[css3-text] Comments on hyphenation

Hi

As the guy behind Hyphenator.js I'm glad to see things going on in the field of hyphenation in browsers. First implementations have occured now in Firefox and Webkit and I think the standards for hyphenation should going to be reliable for implementors.

I'm not a computer scientist nor am I involved in any browser. I'm just a hobbyist. But I know Liangs hyphenation algorithm quite well by now (I've implemented it in JavaScript: http://code.google.com/p/hyphenator/), I'm involved in creating better hyphenation patterns for German (aka Trennmuster: https://groups.google.com/group/trennmuster-opensource) and I've gained some experience in use cases from the user feedbacks I got for Hyphenator.js.
So maybe my thoughts will help?

I've read the discussion following http://lists.w3.org/Archives/Public/www-style/2011Mar/0352.html and of course the current WD (http://www.w3.org/TR/2011/WD-css3-text-20110412/).

1) Are there any other important documents?

2) Checking and fixing hyphenation:

	Summary:
	- keep ‘hyphens: all’
	- define mandatory way to load hyphen-patterns (also see 3)
	
A missplaced hyphen is a spelling error and thus not acceptable on a website. Automatic hyphenation can never be perfect due to ambiguous words. Therefor a webdeveloper has to be able to check and fix hyphenation.

It can be checked by displaying the text where all hyphenation points are visible. So we actually need ‘hyphens: all’.

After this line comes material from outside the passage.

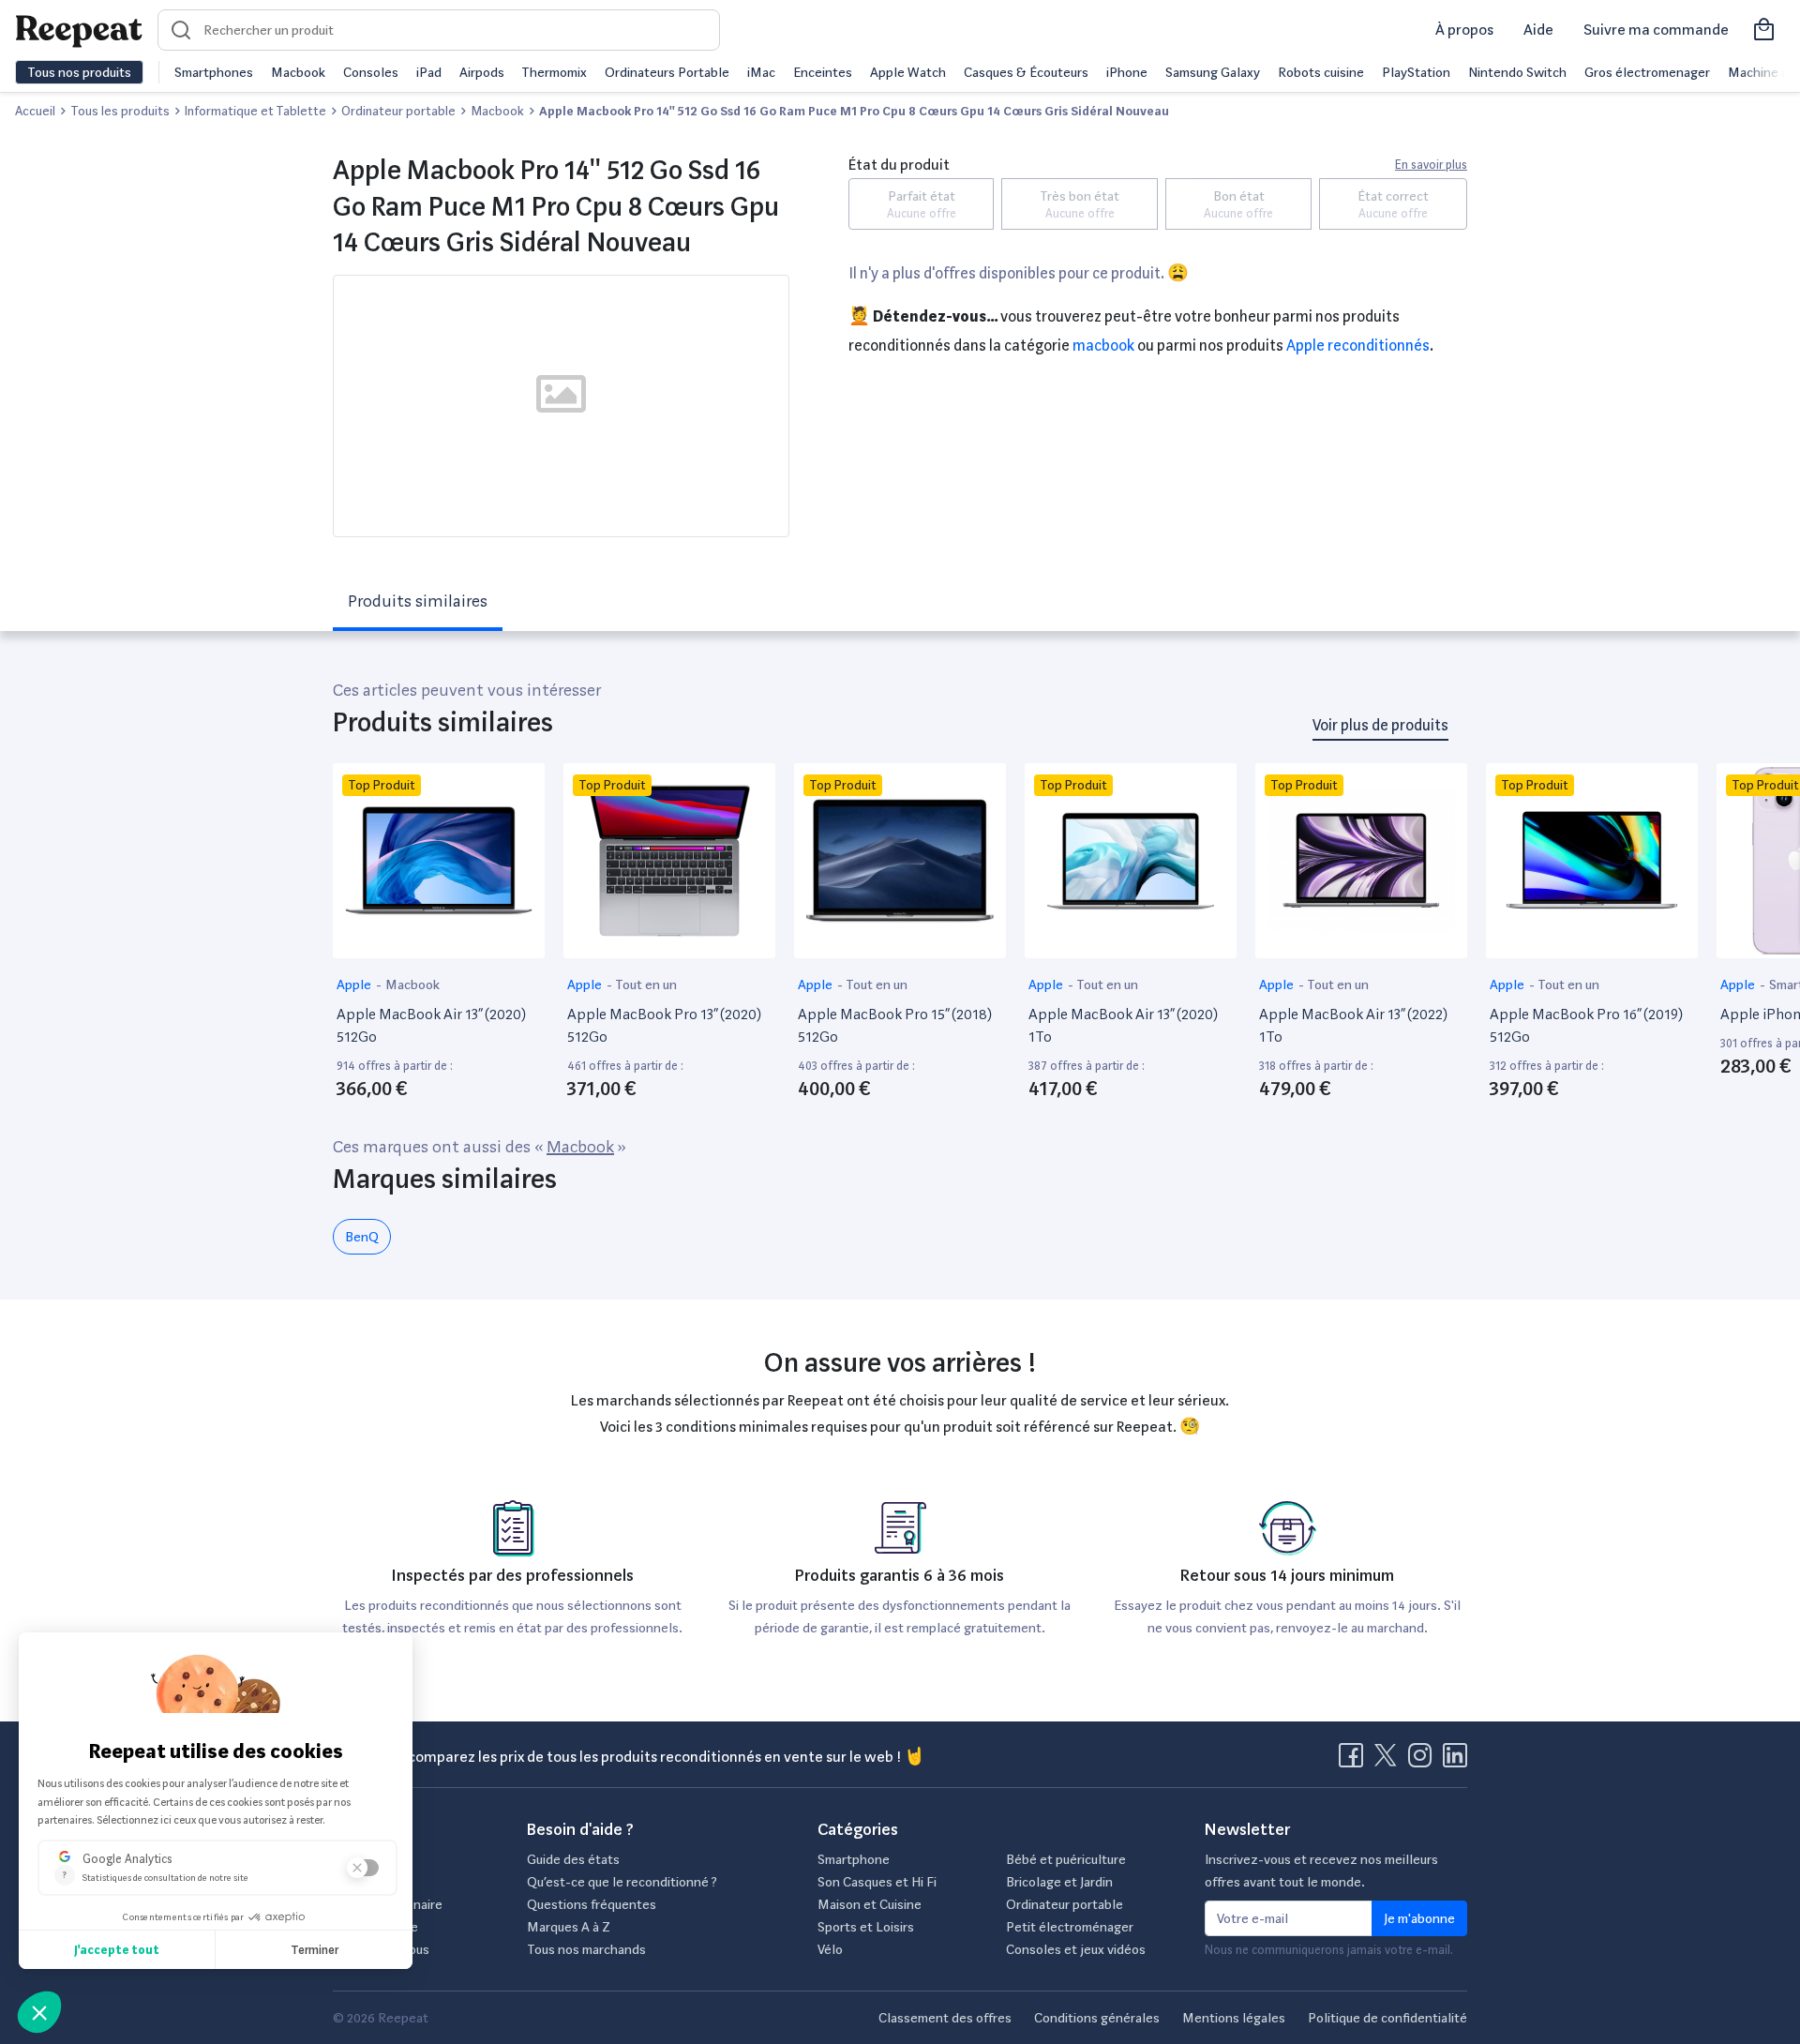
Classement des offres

Fixing hyphenation is rather complex. Three levels can be distinguished:
L1 (word-level): fix hyphenation by including conditional hyphenation characters manually which take precedence over automatic hyphenation.
L2 (site-level): fix hyphenation by defining a list of exceptions
L3 (language-level): fix hyphenation by updating the hyphenation-resource

At the moment there is no defined way to do L2. Christoph Päper proposed in http://lists.w3.org/Archives/Public/www-style/2011Mar/0721.html to add an ‘exceptions’-descriptor to the ‘@hyphenate-resource’ rule. I think that will be the most obvious way.

In order to fix hyphenation on a language-level (L3) webdevelopers should be able to provide their own ‘[@]hyphenate-resource’. I'm convinced that this rule must be mandatory to UAs (more on this later).
Further, the format of the resource has to be defined. AFAIK all implementations use Liangs TeX-hyphenation algorithm. So the structure defined in hyphen-2.7.1 (part of hunspell) looks quite good. It's concise and easy to change. (More on this later.)

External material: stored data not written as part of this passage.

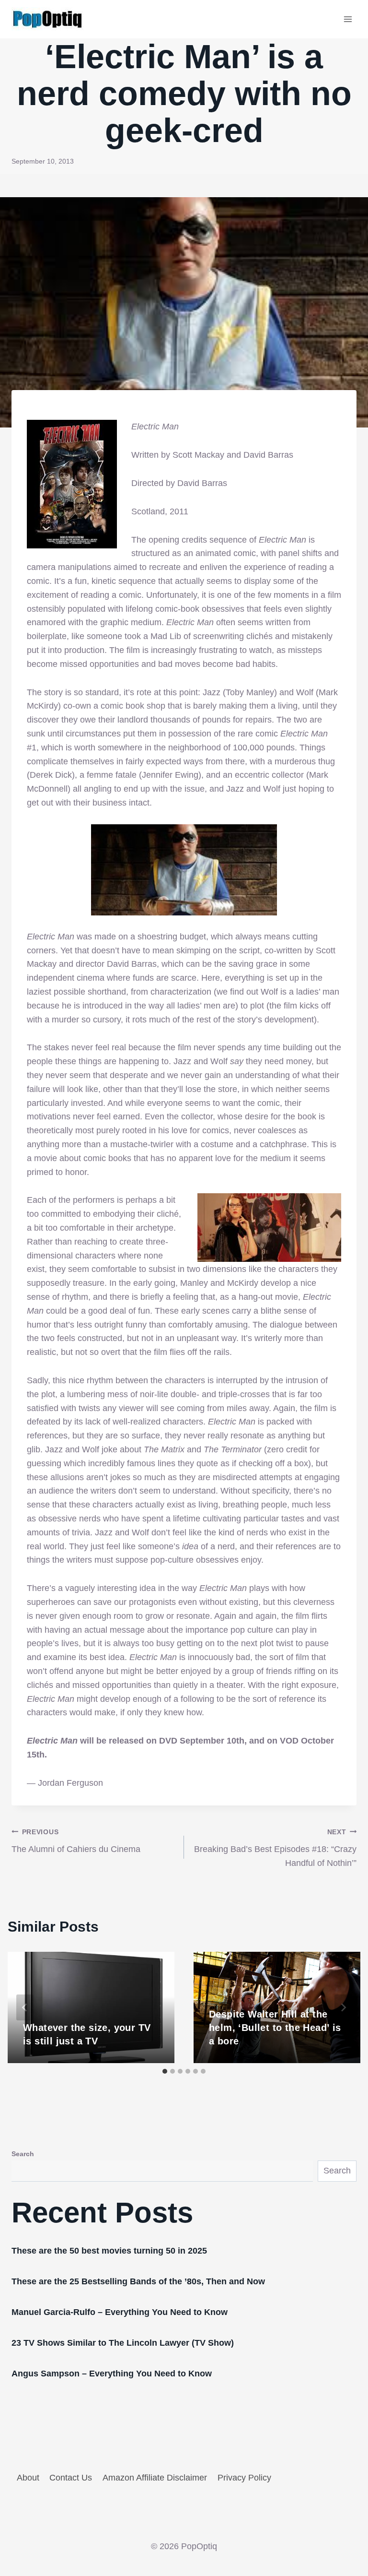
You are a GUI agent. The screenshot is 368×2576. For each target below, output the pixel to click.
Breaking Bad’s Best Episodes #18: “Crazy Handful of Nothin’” (275, 1848)
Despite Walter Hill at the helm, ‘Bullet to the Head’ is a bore (275, 2027)
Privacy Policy (244, 2477)
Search (23, 2154)
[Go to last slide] (25, 2007)
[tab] (164, 2071)
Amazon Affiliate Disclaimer (155, 2477)
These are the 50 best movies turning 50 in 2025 (109, 2250)
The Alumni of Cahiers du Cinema (76, 1841)
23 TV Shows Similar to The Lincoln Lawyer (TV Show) (123, 2343)
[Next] (343, 2007)
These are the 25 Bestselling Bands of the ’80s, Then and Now (138, 2281)
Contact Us (70, 2477)
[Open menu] (347, 19)
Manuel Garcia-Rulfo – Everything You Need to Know (120, 2312)
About (28, 2477)
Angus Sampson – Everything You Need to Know (112, 2373)
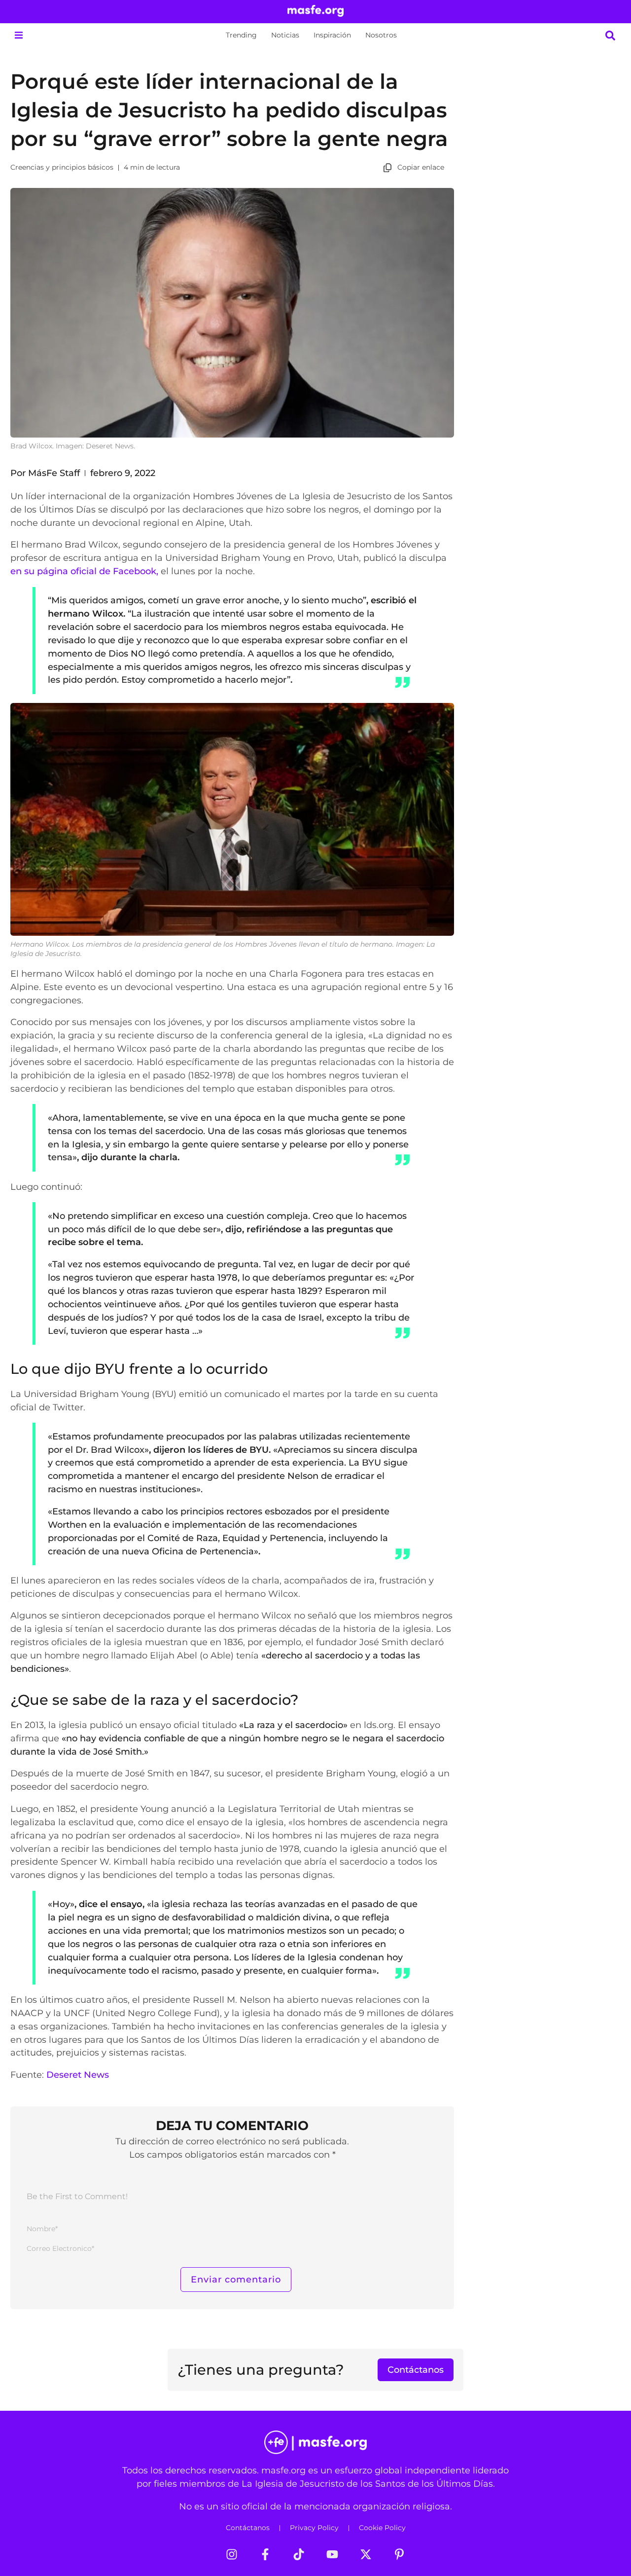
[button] (18, 35)
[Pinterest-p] (399, 2554)
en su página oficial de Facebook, (84, 571)
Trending (241, 35)
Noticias (285, 35)
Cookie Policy (382, 2527)
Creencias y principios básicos (61, 167)
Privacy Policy (314, 2527)
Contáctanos (248, 2527)
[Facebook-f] (265, 2554)
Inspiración (332, 35)
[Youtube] (332, 2554)
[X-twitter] (366, 2554)
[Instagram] (232, 2554)
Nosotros (381, 35)
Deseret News (77, 2074)
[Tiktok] (299, 2554)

Since changing or recomputing hyphenation patterns requires deep understanding of the underlying algorithm the ‘exceptions’-descriptor is a handy way for fixing hyphenation.


3) hyphenate-resource vs @hyphenate-resource

	Summary:
	- @hyphenation-pattern instead of @hyphenate-resource
	- method analog to @font-face

I'll take a step back and see how this works for fonts:

@font-face {
  font-family: Gentium;
  src: url(http://example.com/fonts/Gentium.ttf);
}

p { font-family: Gentium, serif; }

The @rule defines kind of a alias to a font resource on the server. As soon as the @rule occurs the UA can load the resource.
Later on the alias is used to refer to that resource.

I think an analog method should be used for hyphenation:

@hyphenation-pattern { /*instead of *-resource */
	hyphenate-resource: <hyphenate-resource>;
	src: url(<url>);
	[exceptions: <comma separated string of hyphenated words>;]
	[lang: <BCP47>;]
}

p {
	hyphens: auto;
	hyphenate-resource: <hyphenate-resource>, local;
}

Setting the descriptor 'lang' in the @rule is a shorthand for

:lang(en) {
	hyphenate-resource: <hyphenate-resource>;
}

Advantages:
+ method known from @font-face
+ Minimal data storage (1 resource per pointer/language, 1 pointer per element)
+ language tagging not required but encouraged
+ Can select patterns on language or on hyphenate-resource
+ Can use any selector
+ Backward compatible to hyphenate-resource: <url>
+ typically @hyphenation-pattern occurs early in the CSS file (preloading)

Disadvantages:
- possible conflicts when language and hyphenate-resource are oppositional
(- complicated)

What do you think?

Sincerely,
Mathias

Received on Monday, 16 May 2011 08:44:11 UTC